Landowners say Arrow Energy’s $1m fine for drilling deviated CSG wells isn’t enough
Western Downs farmers say a $1million fine on Arrow Energy will do little to encourage companies to comply with Queensland’s resource regulations.
- Arrow Energy Says It Accepts Sanction and Commits to Improving Relations with Landowners
- Property owners say a fine of this size is ‘petty cash’ for a company like Arrow
- Resources minister said fine would inflict ‘reputational damage’ on company
The State Resources Department imposed the fine after investigating the company’s activities between 2018 and 2022.
He found that Arrow Energy’s program of drilling “deviated” wells under farmland, often without knowledge or consent, violated the state’s land access framework.

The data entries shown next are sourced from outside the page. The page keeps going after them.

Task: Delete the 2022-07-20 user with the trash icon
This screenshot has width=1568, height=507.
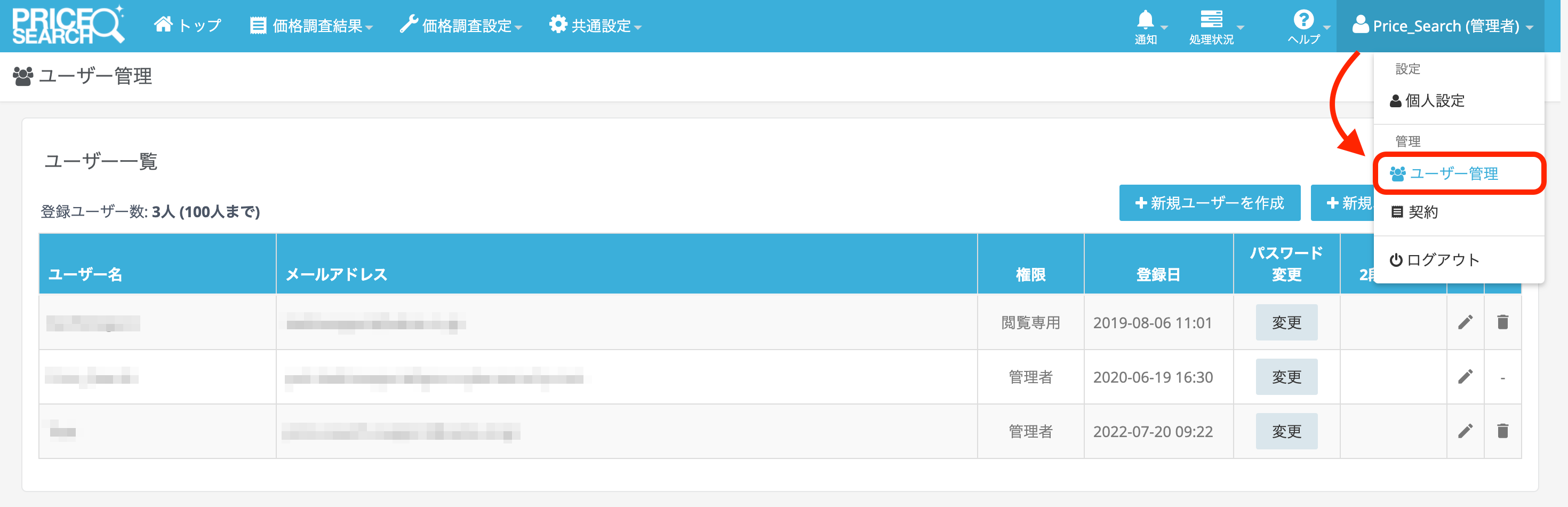Action: 1502,431
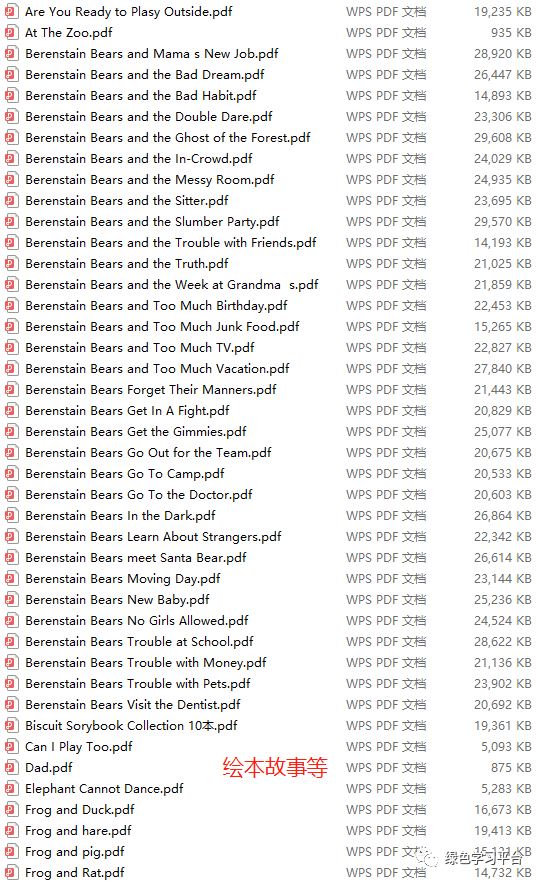Image resolution: width=539 pixels, height=882 pixels.
Task: Click the file type of Frog and pig.pdf
Action: (386, 852)
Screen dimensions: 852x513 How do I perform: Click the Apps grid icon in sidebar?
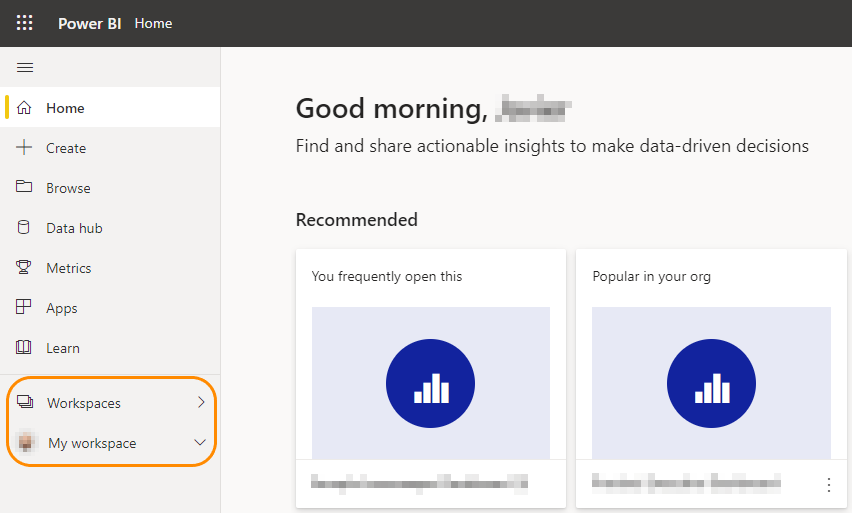(x=25, y=308)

Dalby farmer Zena Ronnfeldt said the penalty was a good step, but she was extremely disappointed with the small fine.
“Arrow Energy has drilled 48 illegal wells on the properties of 13 landowners, so the amount of a fine equates to less than $21,000 per well,” she said.
“[It’s] just a petty cash to a business.
“damage to reputation”
Ms Ronnfeldt said she was still grappling with the fallout from the diversion of the wells on her property, including the subsidence that affected the potential drainage of water from the paddocks.
She said the state government did not order Arrow Energy to take corrective action, meaning farmers were no better off.
But Resources Minister Scott Stewart defended the amount of the fine imposed on Arrow Energy.
He said the ruling showed the government was cracking down on companies doing the wrong thing.
“While this is a million dollar hit for Arrow, it’s more about their reputational damage,” Mr Stewart said.
“We made mistakes”
Arrow Energy said it accepts the ministry’s decision and the sanction.
“We recognize that we made mistakes in the past implementation of the deviated well model,” a spokesperson said.
The company said it remains committed to improving the way it engages landowners.
Environmental group Lock the Gate said the fine was a start, but the practice of drilling “deviated wells” continued.
“The same activity is happening now, but it has been condoned by the government,” spokeswoman Ellie Smith said.
She said the government must give farmers the option to opt out of coal gas developments on their property.
The government said authorities are continuing to investigate the issue of coal gas-induced subsidence.